[
https://issues.apache.org/jira/browse/ACCUMULO-652?page=com.atlassian.jira.plugin.system.issuetabpanels:comment-tabpanel&focusedCommentId=13408156#comment-13408156
]
Adam Fuchs commented on ACCUMULO-652:
-------------------------------------
Status:
* RFile index now includes block stats for column visibility and overall
timestamp range
* System-level iterators and Filters now implement the pass-through optional
filter interface (Filterer)
* ColumnVisibility has been updated to support "or" and "and" operations, and
some basic simplifications to save space
* Unit tests exist and succeed for new MultiLevelIndex and RFile implementations
Remaining work:
# Test backwards compatibility of RFile running on previous index versions
# Write a functional test that only works if the block stat filtering is in
place for both timestamp range and column visibility filters
# Run continuous ingest and wikisearch ingest performance comparisons between
the 652 branch and trunk
# Plumb in the new aggregate column visibility size limit variable
# Use a better encoding for aggregate column visibilities to save space in the
index blocks
# Need a better name for the Filterer interface so as not to confuse it with
Filter
# Need to handle the case in which RFile Readers are reused between scans (or
make this contingent on them not being reused)
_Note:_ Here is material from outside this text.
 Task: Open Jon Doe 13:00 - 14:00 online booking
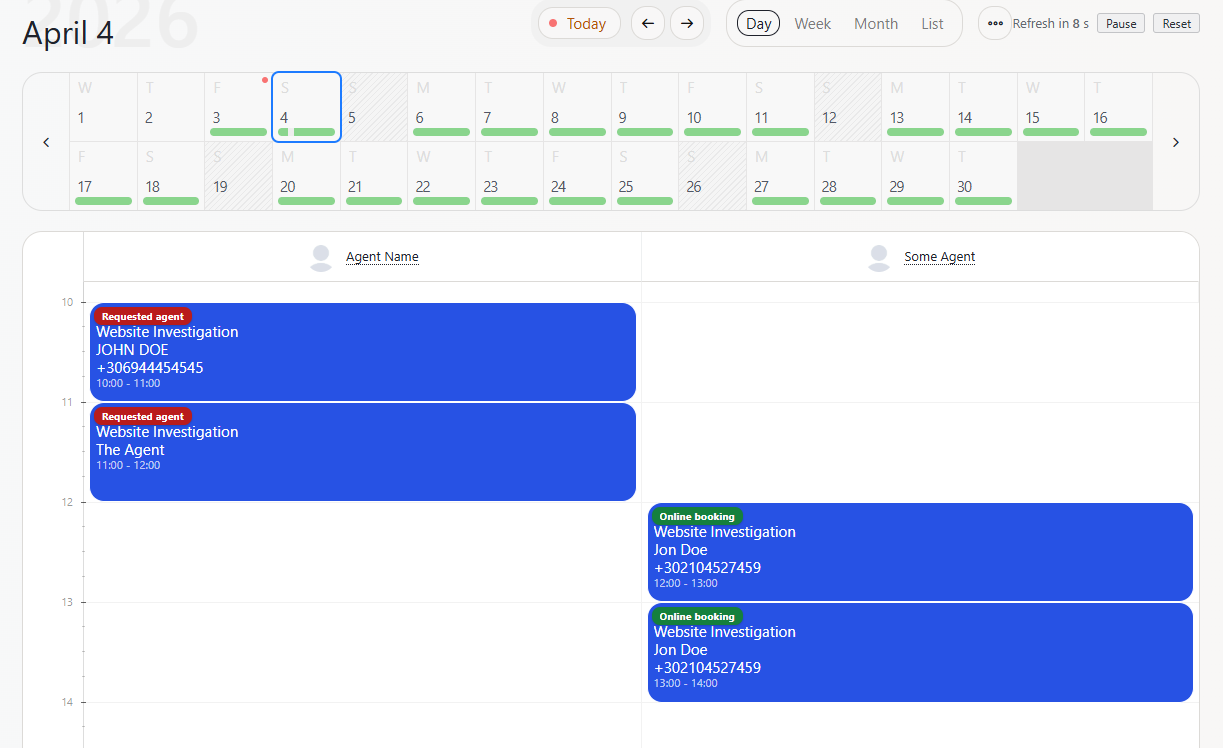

# As Todd suggests, we should look into extending the block stats that are
collected to include basic information about included column qualifiers,
values, and maybe column families.
# For future extensibility and backwards compatibility, we should look into
abstracting the block stats provider and making it pluggable
> support block-based filtering within RFile
> ------------------------------------------
>
> Key: ACCUMULO-652
> URL: https://issues.apache.org/jira/browse/ACCUMULO-652
> Project: Accumulo
> Issue Type: Bug
> Reporter: Adam Fuchs
> Assignee: Adam Fuchs
>
> If we keep some stats about what is in an RFile block, we might be able to
> efficiently [O(log N)], with high probability, implement filters that
> currently require linear table scans. Two use cases of this include timestamp
> range filtering (i.e. give me everything from last Tuesday) and cell-level
> security filtering (i.e. give me everything that I can see with my
> authorizations).
> For the timestamp range filter, we can keep minimum and maximum timestamps
> across all keys used in a block within the index entry for that block. For
> the cell-level security filter, we can keep an aggregate label. This could be
> done using a simplified disjunction of all of the labels in the block. The
> extra block statistics information can propagate up the index hierarchy as
> well, giving nice performance characteristics for finding the next matching
> entry in a file.
> In general, this is a heuristic technique that is good if data tends to
> naturally cluster in blocks with respect to the way it is queried. Testing
> its efficacy will require closely emulating real-world use cases -- tests
> like the continuous ingest test will not be sufficient. We will have to test
> for a few things:
> # The cost for storing the extra stats in the index are not too expensive.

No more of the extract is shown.